5.6. Compliance with Laws, Other Instruments, etc.
The execution, delivery and performance by the Company of this Agreement
and the Notes will not (i) contravene, result in any breach of, or constitute a
default under, or result in the creation of any Lien in respect of any property
of the Company or any Subsidiary under, any indenture, mortgage, deed of trust,
loan, purchase or credit agreement, lease, corporate charter or by-laws, or any
other Material agreement or instrument to which the Company or any Subsidiary is
bound or by which the Company or any Subsidiary or any of their respective
properties may be bound or affected, (ii) conflict with or result in a breach of
any of the terms, conditions or provisions of any order, judgment, decree, or
ruling of any court, arbitrator or Governmental Authority applicable to the
Company or any Subsidiary or (iii) assuming the correctness of the
representations and warranties of the Purchasers in this Agreement, violate any
provision of any statute or other rule or regulation of any Governmental
Authority applicable to the Company or any Subsidiary.
5.7. Governmental Authorizations, etc.
Assuming the correctness of the representations and warranties of the
Purchasers in this Agreement, no consent, approval or authorization of, or
registration, filing or declaration with, any Governmental Authority is required
in connection with the execution, delivery or performance by the Company of this
Agreement or the Notes.
5.8. Litigation; Observance of Statutes and Orders.

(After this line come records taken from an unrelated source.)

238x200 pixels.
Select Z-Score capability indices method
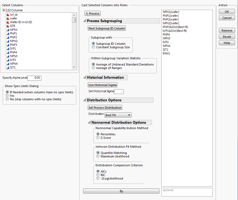tap(98, 138)
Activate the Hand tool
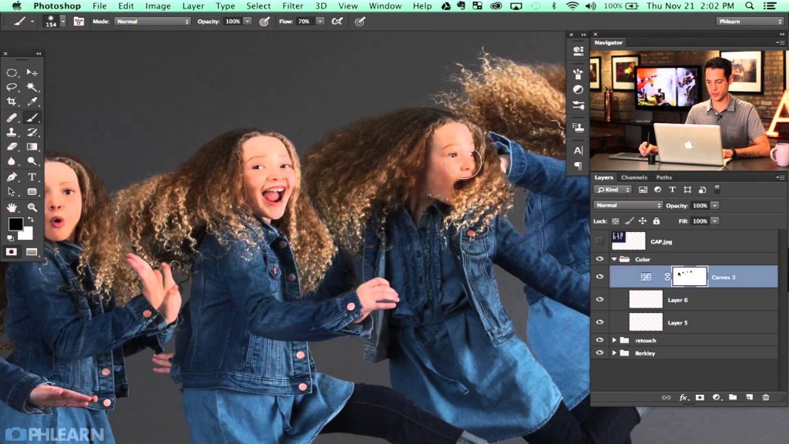This screenshot has height=444, width=789. [12, 207]
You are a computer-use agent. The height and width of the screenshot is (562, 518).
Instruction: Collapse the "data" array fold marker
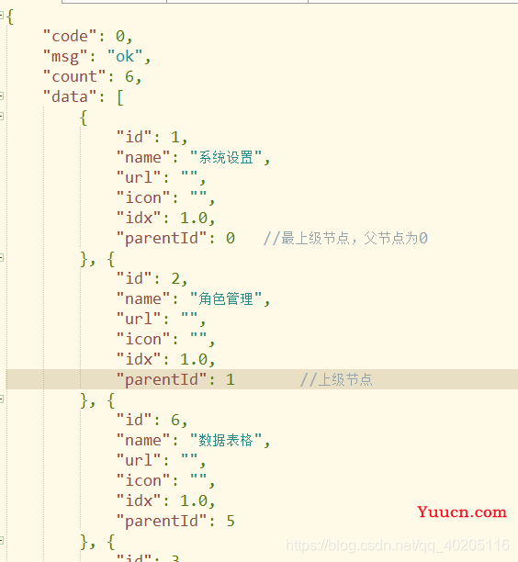pos(2,96)
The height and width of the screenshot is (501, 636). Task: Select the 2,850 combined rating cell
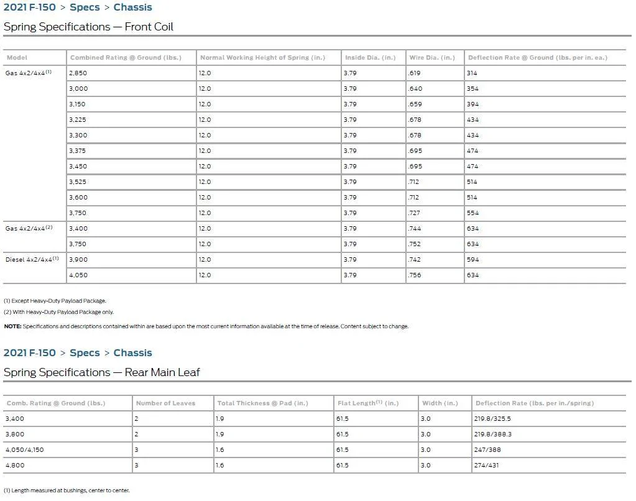(x=78, y=73)
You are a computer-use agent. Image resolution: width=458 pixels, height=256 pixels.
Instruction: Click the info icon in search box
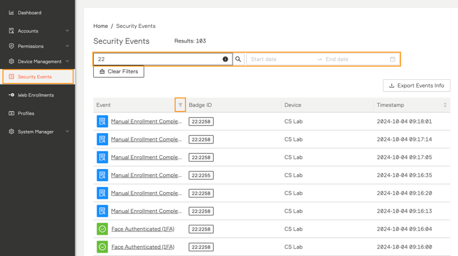click(x=225, y=59)
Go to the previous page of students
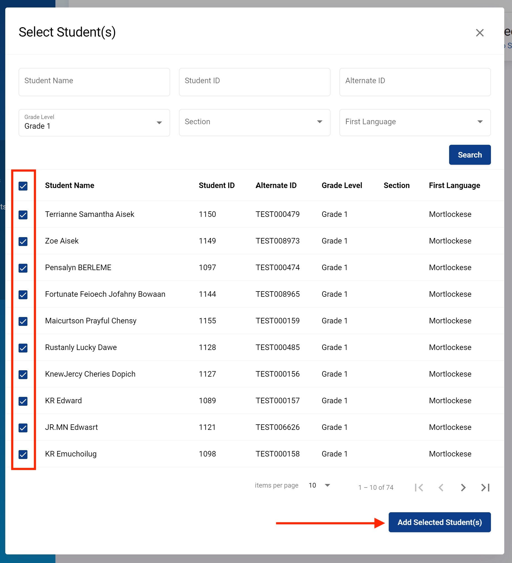Image resolution: width=512 pixels, height=563 pixels. point(441,487)
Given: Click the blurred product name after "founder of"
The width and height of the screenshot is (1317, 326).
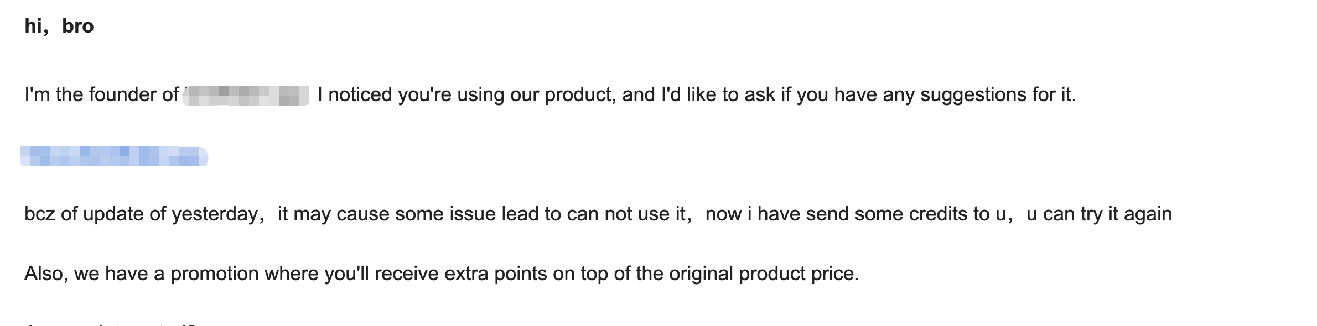Looking at the screenshot, I should pyautogui.click(x=246, y=95).
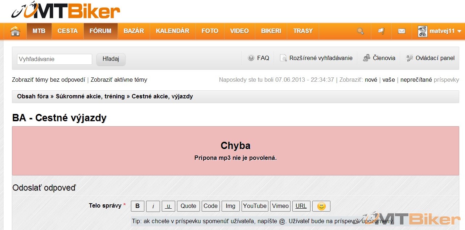
Task: Toggle bold formatting button B
Action: [x=137, y=206]
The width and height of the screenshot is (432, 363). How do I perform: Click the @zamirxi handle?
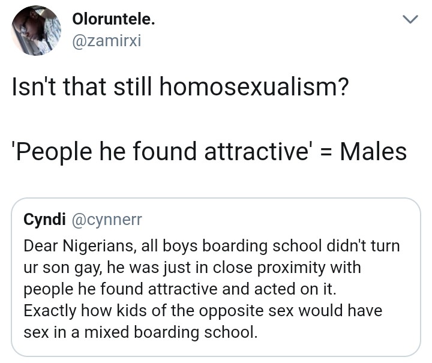[106, 42]
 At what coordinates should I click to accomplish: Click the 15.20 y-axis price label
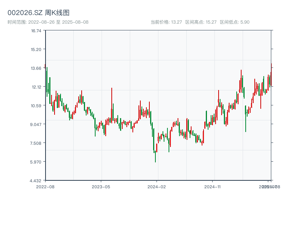pyautogui.click(x=36, y=50)
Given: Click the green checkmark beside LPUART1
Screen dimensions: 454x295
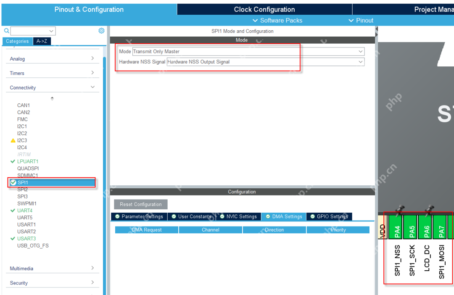Looking at the screenshot, I should [x=13, y=161].
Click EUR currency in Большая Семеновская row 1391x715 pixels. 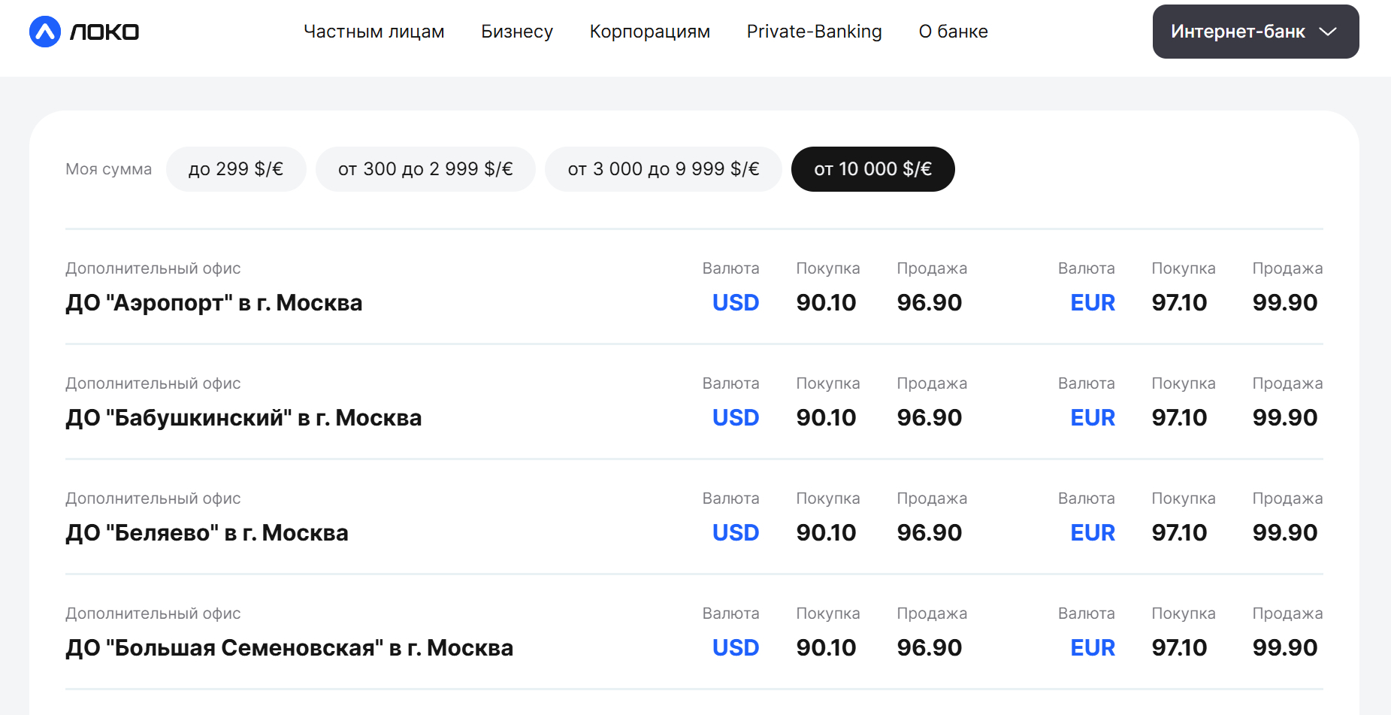point(1092,648)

(a) There are no actions, suits or proceedings pending or, to the
knowledge of the Company, threatened against or affecting the Company or any
Subsidiary or any property of the Company or any Subsidiary in any court or
before any arbitrator of any kind or before or by any Governmental Authority
that, individually or in the aggregate, would reasonably be expected to have a
Material Adverse Effect.
6
(b) Neither the Company nor any Subsidiary is in default under any
order, judgment, decree or ruling of any court, arbitrator or Governmental
Authority or is in violation of any applicable law, ordinance, rule or
regulation (including without limitation Environmental Laws) of any Governmental
Authority, which default or violation, individually or in the aggregate, would
reasonably be expected to have a Material Adverse Effect.
5.9. Taxes.
The Company and its Subsidiaries have filed all income tax returns that
are required to have been filed in any jurisdiction, and have paid all taxes
shown to be due and payable on such returns and all other taxes and assessments
payable by them, to the extent such taxes and assessments have become due and
payable and before they have become delinquent, except for any taxes and
assessments (i) the amount of which is not individually or in the aggregate
Material or (ii) the amount, applicability or validity of which is currently
being contested in good faith by appropriate proceedings and with respect to
which the Company or a Subsidiary, as the case may be, has established adequate
reserves in accordance with GAAP. The Federal income tax liabilities of the
Company and its Subsidiaries have been determined by the Internal Revenue
Service and paid for all fiscal years up to and including the fiscal year ended
February 28, 1997.
5.10. Title to Property; Leases.
The Company and its Subsidiaries have good and sufficient title to their
respective Material properties, including all such properties reflected in the
most recent audited balance sheet referred to in Section 5.5 or purported to
have been acquired by the Company or any Subsidiary after said date (except as
sold or otherwise disposed of in the ordinary course of business), in each case
free and clear of Liens prohibited by this Agreement, except for those defects
in title and Liens that, individually or in the aggregate, would not have a
Material Adverse Effect. All Material leases are valid and subsisting and are in
full force and effect in all material respects.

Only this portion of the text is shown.